Some things that have helped me survive parenting and teaching a young man who is generally responsible and pleasant to have around the house but not a great risk-taker or in a great hurry to get away from home:

 

1. Find some form of outside accountability; job, co-op, CC classes in whatever combination fits your situation. Also, it's a good thing if he can make a substantial contribution to the work needed around the house beyond carrying out trash or mowing the lawn.

 

2. Buy a loud alarm clock; maybe a second one across the room if he's a sound sleeper.

 

3. Keep up with school progress via e-mail. Yes, I know it sounds ridiculous, but for us a quick e-mail with appropriate emoticons (which I rarely use otherwise) was a whole lot better than me pounding on his closed door engaging in a futile conversation that would invariably end with both of us angry.

 

4. When a face to face talk is called for, I take a deep breath instead of saying something inflammatory which is too often my first choice.

 

Whew! I was kind of disappointed in how __________ turned out.
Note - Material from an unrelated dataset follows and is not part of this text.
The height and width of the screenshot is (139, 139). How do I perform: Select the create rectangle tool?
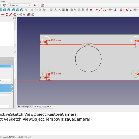131,10
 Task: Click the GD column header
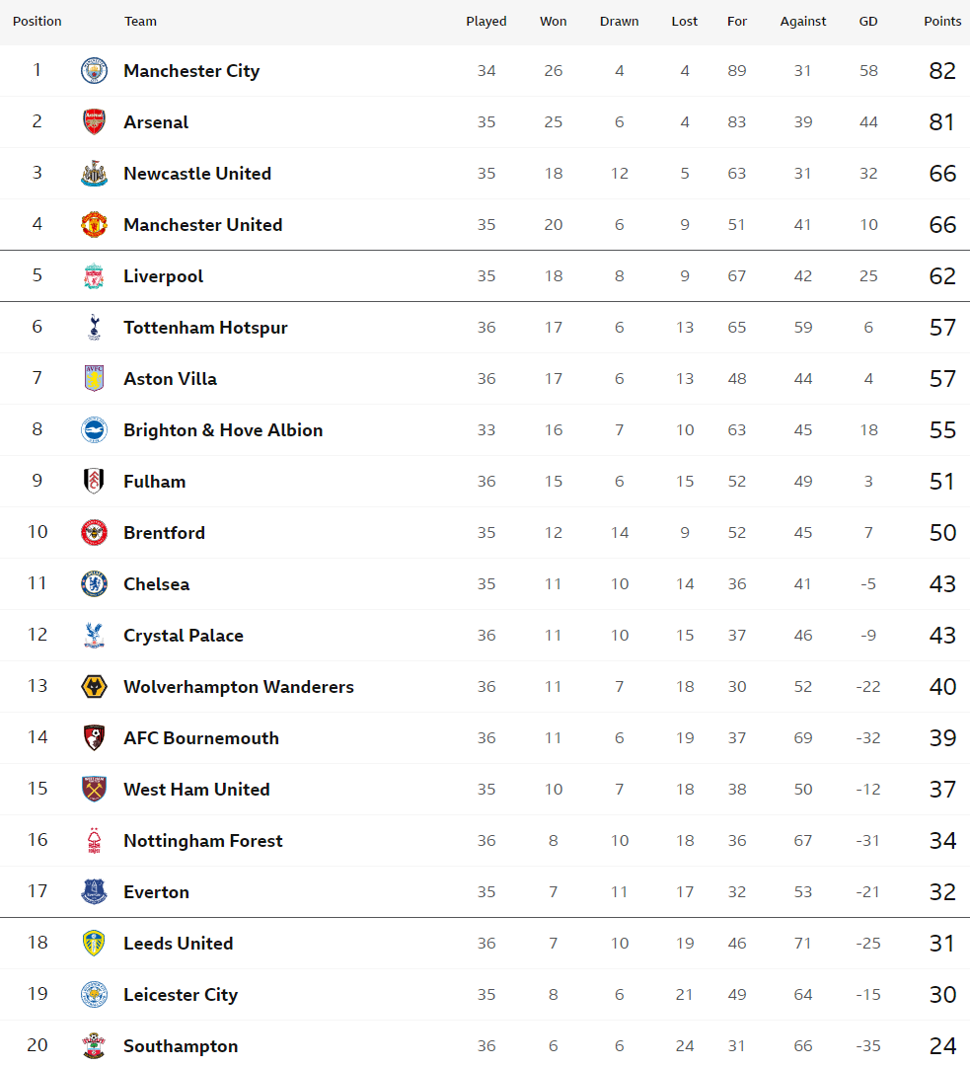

Were you disappointed too? What do you think is needed to help things go better next time?

 

If the dear boy was being crass or lazy he'd usually have a quick answer. My reply in such cases was usually along the lines, " You have a good idea...make it happen, ok" ? [big smile even if through clenched teeth.]

 

If, OTOH, it was some variety of teen angst he'd admit he was confused/unsure and usually ask for advice. In that case I'd try to use the situation to help him become more independent by discussing alternatives, letting him choose [if some options were "off the table" I'd say so in advance], and offering limited help.

 

5. Let him teach you something. My son helped me set up a Facebook account, and my cousin who started a family account gave him admin. privileges. He helps older members of the family who aren't comfortable using the computer post messages to the group.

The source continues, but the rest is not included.